報告書や論文などは、新しくわかった事実を人に伝えることを目的としていますが、執筆時点ではそれは様々な証拠から書き手が判断して「わかった」と考えた結果であり、まだ事実として広く認められる以前の事柄です。そのため、文章には主張のみを書くのではなく、それを支える根拠となる客観的事実をセットで書き、文章に説得力を持たせることが必要になります。
そこで大事になってくるのが、読み手から見てその記述が事実なのか主張なのかを、はっきりと区別できるように書くことです。
この区別は、いざレポートや論文を書くときだけでなく、普段の記録やミーティング用のメモなどを書く際にも意識しておくのがよいでしょう。本書ではその訓練法として、「What? So what? Now what?」(Terry 1970) と呼ばれる記述法について解説しています。
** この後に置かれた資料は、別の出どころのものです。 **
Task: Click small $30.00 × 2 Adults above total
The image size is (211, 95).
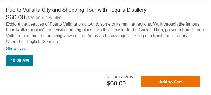Action: 120,77
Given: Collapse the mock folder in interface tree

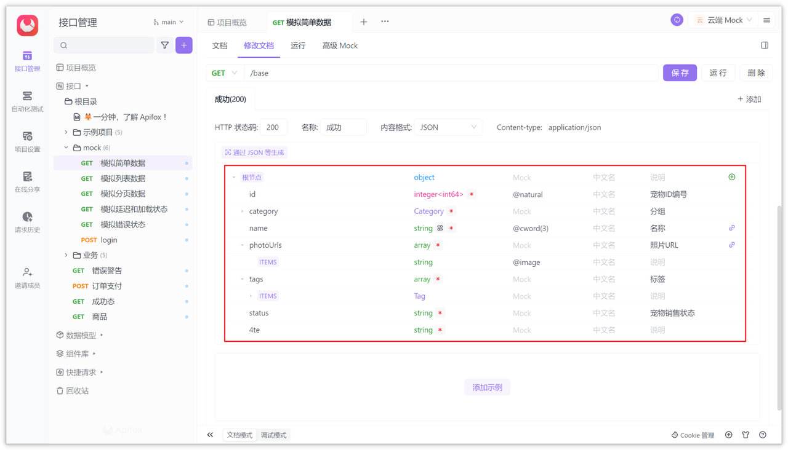Looking at the screenshot, I should 65,147.
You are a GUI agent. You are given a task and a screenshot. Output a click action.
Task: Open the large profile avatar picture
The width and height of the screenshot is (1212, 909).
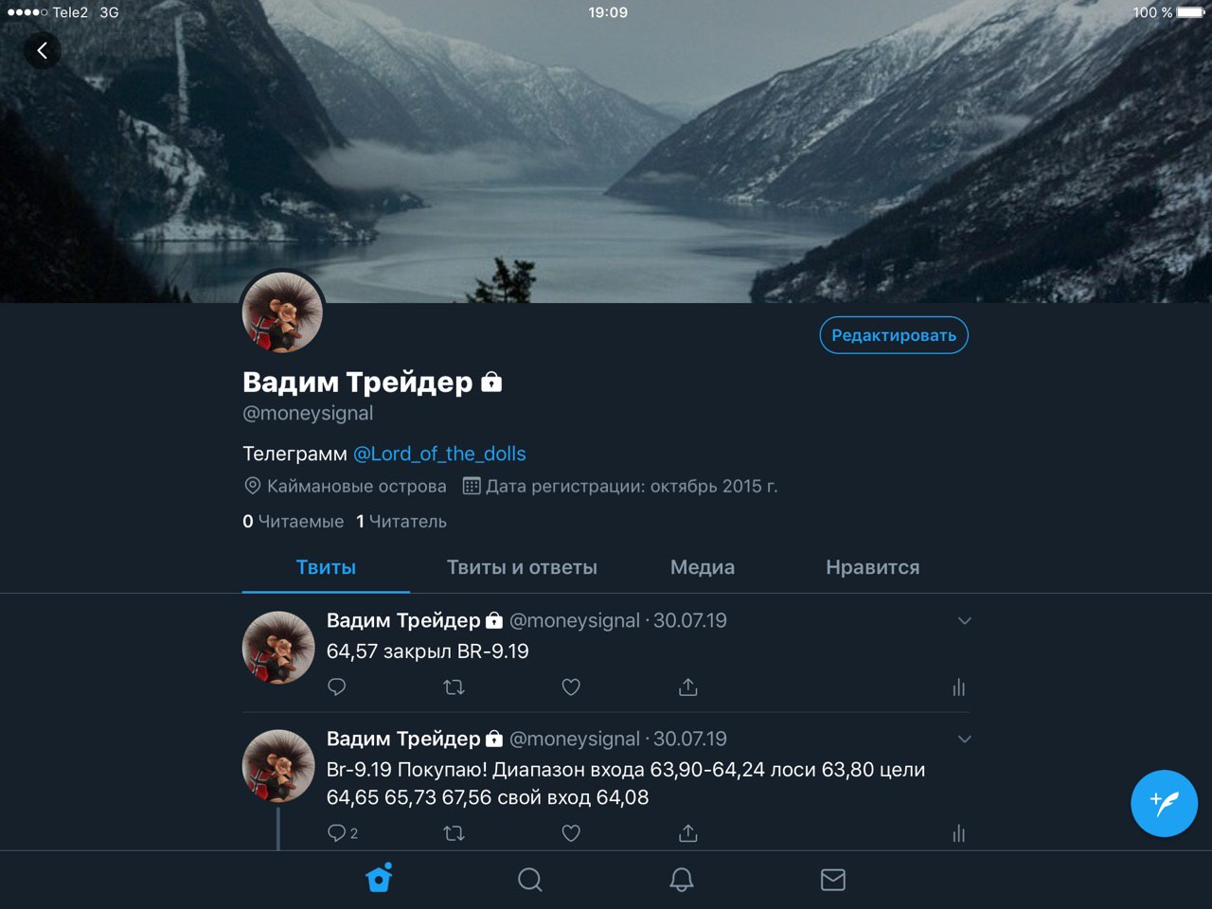pos(282,312)
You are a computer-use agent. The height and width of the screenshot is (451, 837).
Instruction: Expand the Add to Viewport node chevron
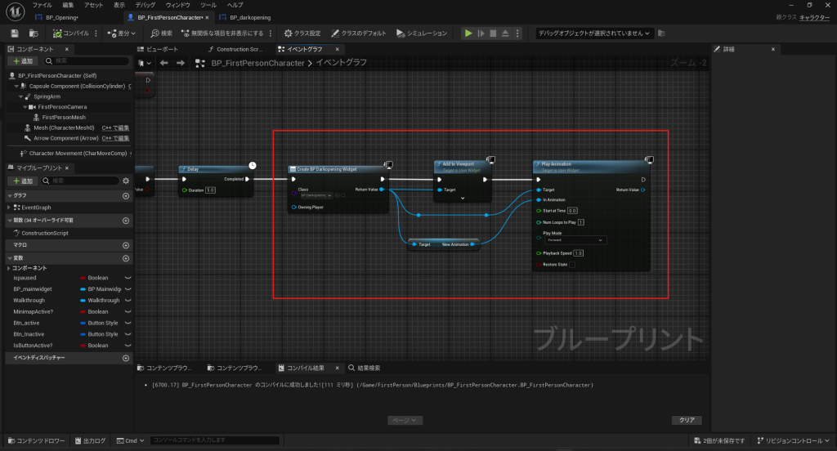tap(462, 199)
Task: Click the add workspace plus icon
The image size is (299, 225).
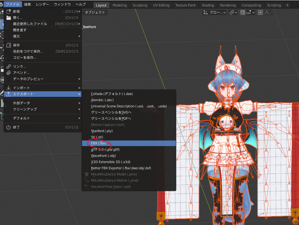Action: (x=287, y=5)
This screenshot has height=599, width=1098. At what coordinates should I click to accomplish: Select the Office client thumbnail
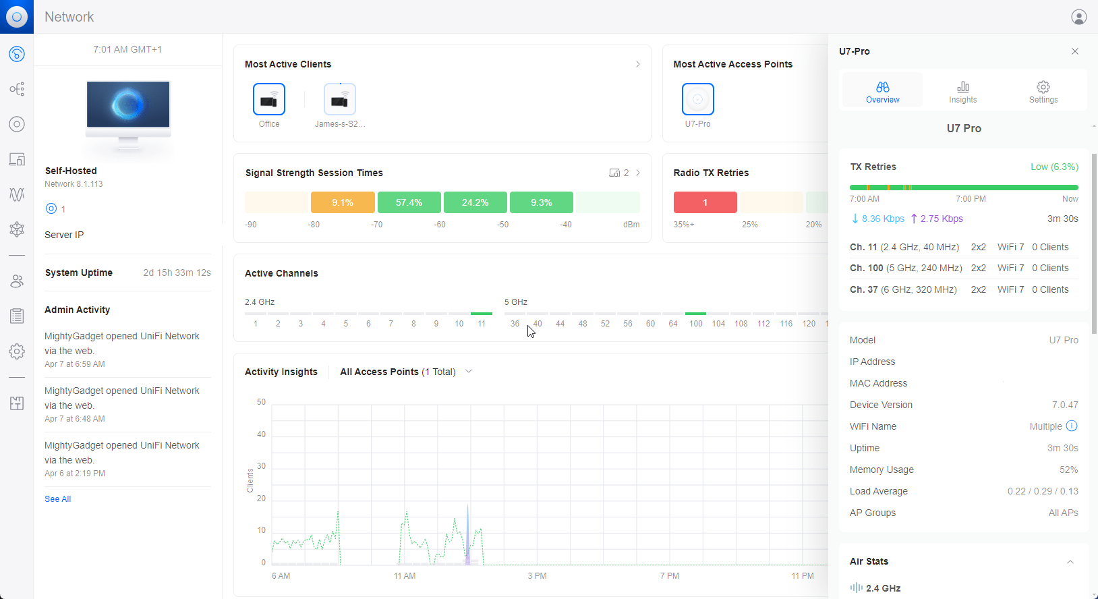coord(269,100)
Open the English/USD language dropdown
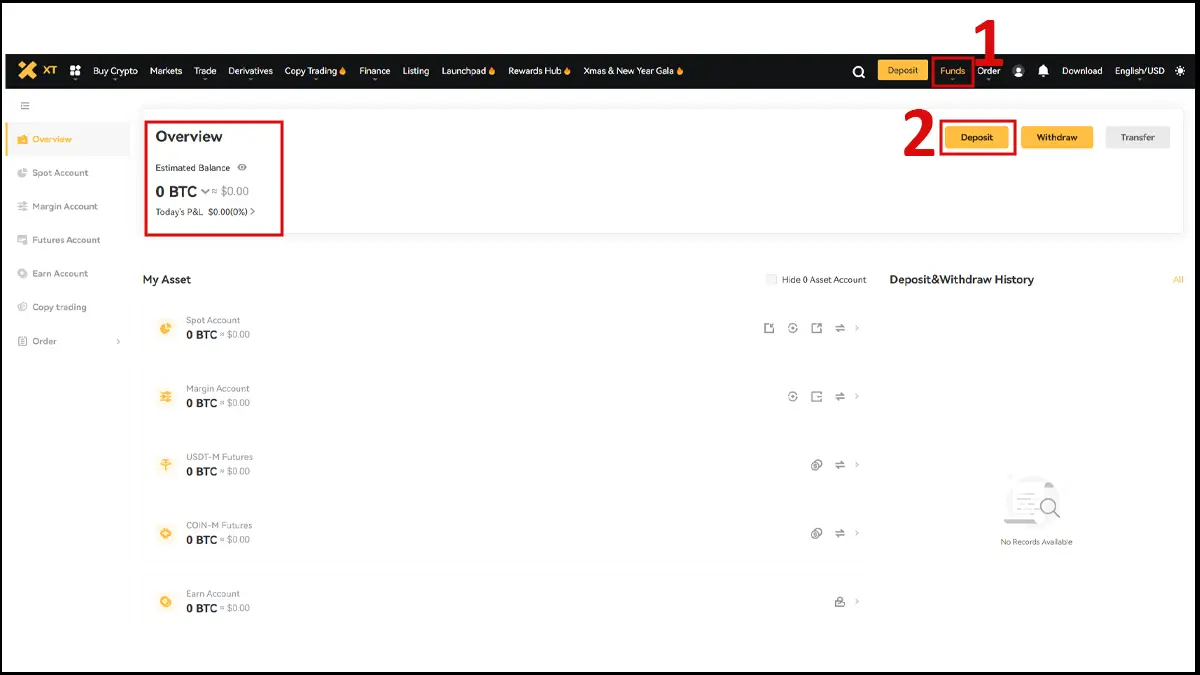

これは、以下の三つを区別してメモに書く、というものです。
- What? 何があった?
- 起きたこと、観察したこと、すなわち事実を明確に書く
- So what? それがどうした?
- それがどのような価値を持つのか、どのように解釈・評価されるべきか、自分の判断を書く
- Now what? それではどうする?
- 以上の判断を踏まえて、次にどうするべきか、対応を書く
本書ではこれに沿ったメモの付け方を事例つきで紹介していますので、参考にしてください。